Extracted data entries
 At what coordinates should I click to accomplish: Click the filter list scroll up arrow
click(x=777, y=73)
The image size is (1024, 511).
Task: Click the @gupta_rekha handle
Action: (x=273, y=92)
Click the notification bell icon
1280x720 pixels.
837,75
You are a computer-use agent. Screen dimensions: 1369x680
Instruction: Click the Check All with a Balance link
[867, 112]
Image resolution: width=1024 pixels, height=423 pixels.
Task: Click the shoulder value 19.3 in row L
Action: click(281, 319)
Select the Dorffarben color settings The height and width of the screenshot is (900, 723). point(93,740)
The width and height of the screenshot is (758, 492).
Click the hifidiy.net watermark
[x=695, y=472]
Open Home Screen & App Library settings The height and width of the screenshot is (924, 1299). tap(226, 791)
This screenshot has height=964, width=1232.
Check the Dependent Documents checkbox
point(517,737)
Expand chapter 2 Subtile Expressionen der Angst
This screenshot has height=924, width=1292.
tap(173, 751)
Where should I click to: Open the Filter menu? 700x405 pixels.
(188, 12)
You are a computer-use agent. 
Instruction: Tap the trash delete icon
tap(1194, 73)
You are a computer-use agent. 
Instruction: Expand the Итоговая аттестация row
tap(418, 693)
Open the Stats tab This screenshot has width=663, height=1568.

**ABOUT THIS TASK:** Collect every line with the string "settings" from the records, and copy each.

**EXPECTED ANSWER:**
Select the Dorffarben color settings The height and width of the screenshot is (900, 723). point(93,740)
Open Home Screen & App Library settings The height and width of the screenshot is (924, 1299). tap(226, 791)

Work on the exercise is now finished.